Kemudian meminimalkan penggunaan kertas melalui budaya paperless dengan pemanfaaatan kemajuan teknologi informasi dan komunikasi seperti penggunan email dan media sosial untuk komunikasi antar manusia. Juga, pengembangan e-book, e-news papers, e-magazine dan website untuk referensi ilmiah dan pengetahuan mutakhir.
“Ada dua macam bencana, yaitu bencana alam dan buatan manusia. Keduanya harus dikelola sedemikian rupa agar dampak diminimalisir.”

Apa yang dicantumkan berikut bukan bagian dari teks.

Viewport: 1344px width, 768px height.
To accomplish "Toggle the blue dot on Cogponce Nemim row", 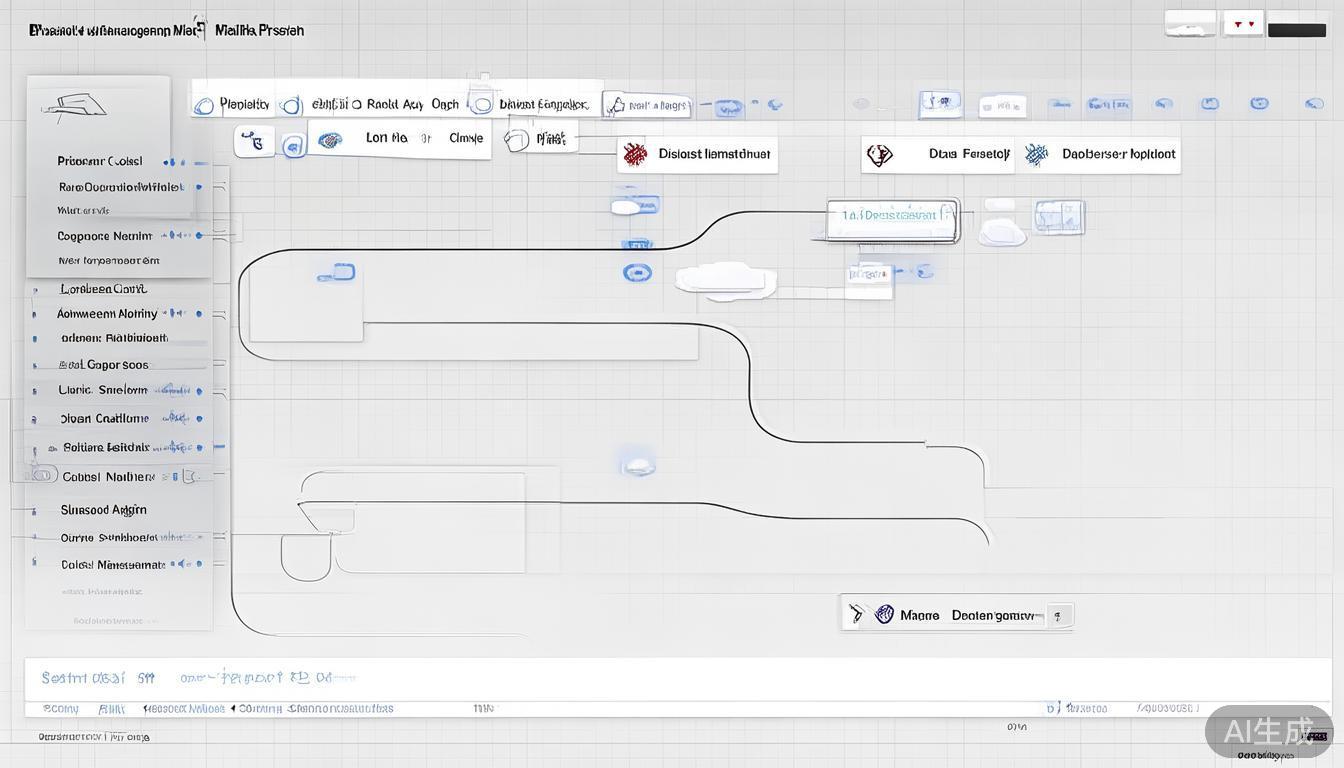I will pyautogui.click(x=199, y=236).
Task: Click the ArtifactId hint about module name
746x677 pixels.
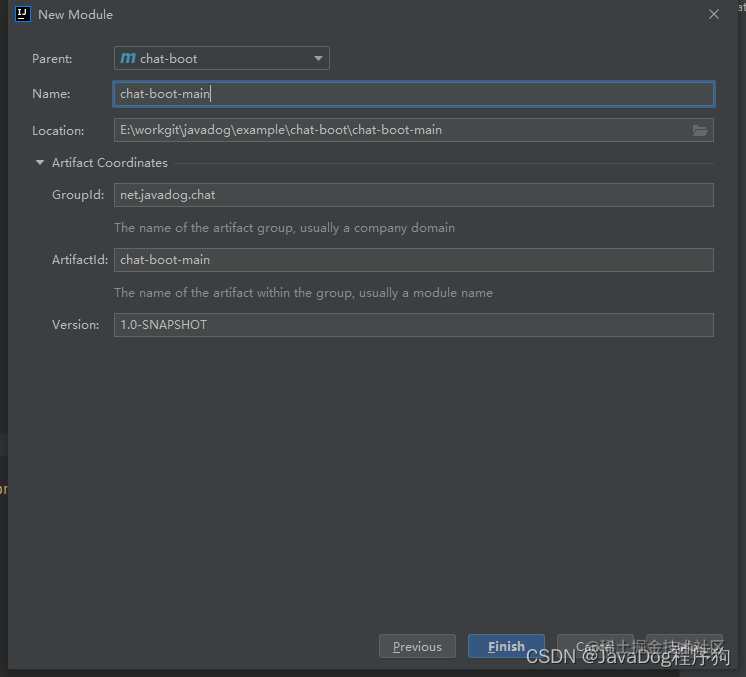Action: click(x=304, y=293)
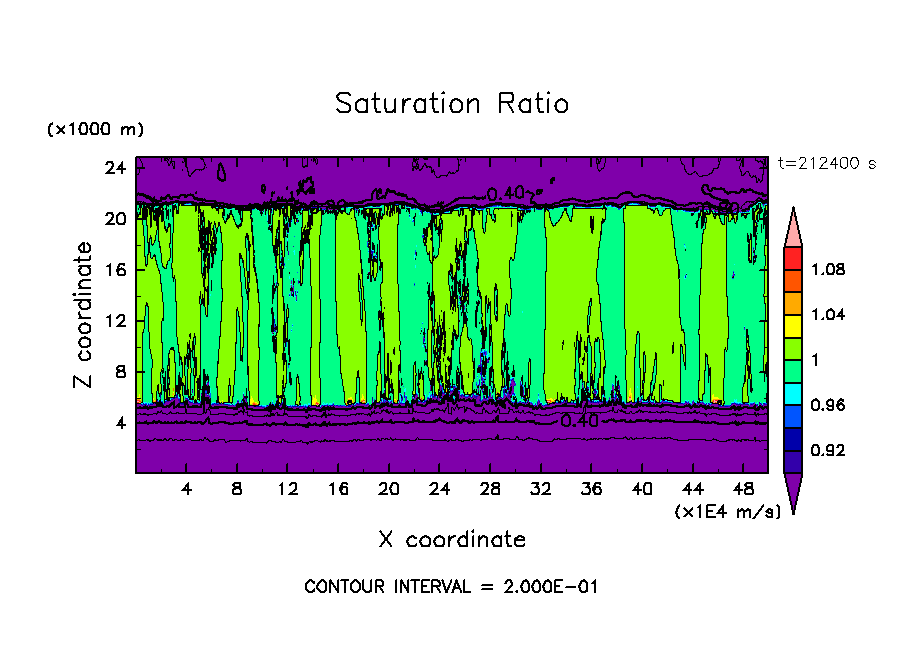Click the pink upper arrow of colorbar
The height and width of the screenshot is (654, 904).
click(x=793, y=228)

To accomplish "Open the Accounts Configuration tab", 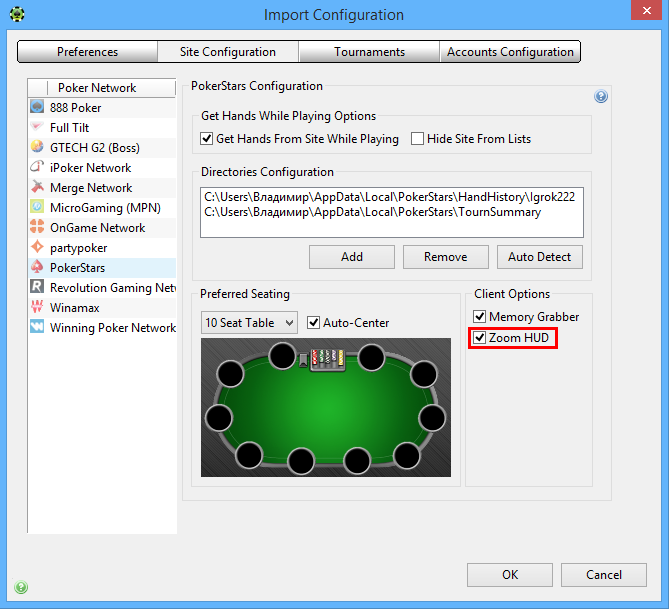I will click(x=510, y=52).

Gatot mengatakan, Muhammadiyah akan melakukan langkah-langkah pengelolaan strategis pada akar masalah. “Akar masalah cara pikir manusia yang terwujud dalam perilaku.Strategi utama melalui pendidikan baik formal maupun non-formal.”
Dengan pendidikan, diperoleh pemahaman terhadap reduksi, adaptasi dan mitigasi bencana maupun perubahan iklim. Selain itu, Muhammadiyah juga akan me-review produk-produk konstitusi yang tidak berpihak rakyat dan kelestarian lingkungan. Hal ini dikenal dengan istilah Jihad Konstitusi. “Muhammadiyah juga aksi-aksi praktis menunjang strategi utama membentuk penyadaran tidak langsung,” katanya.
Lembaga ini juga bekerjasama dengan berbagai pihak baik swasta, pemerintah maupun LSM. Menurut dia, masalah lingkungan itu universal. “Jadi kerjasama harus dengan siapa saja, lintas agama, lintas etnis, lintas negara dan lain-lain.”
Wakil Ketua Muhammadiyah Disaster Management Center (MDMC) Rahmawati Husein mengatakan, akan mengembangkan pemulihan bencana dikaitkan dengan mitigasi. “Jadi pengembangan sustainable livelihood program untuk pengurangan risiko dan kerentanan masyarakat terdampak maupun masyarakat rentan lain.”
Dalam penanganan bencana, katanya, perlu penguatan kapasitas masyarakat di daerah. Prosedur penanganan, seharusnya bisa diketahui masyarakat hingga penanganan lebih efektif.
Rahmawati juga menyoroti BNPB. Lembaga ini, baru ada di 177 kabupaten dari 500 lebih kabupaten seluruh Indonesia. “Itu masih kurang. Masih banyak kabupaten yang rentan bencana tapi tak ada BNPB.”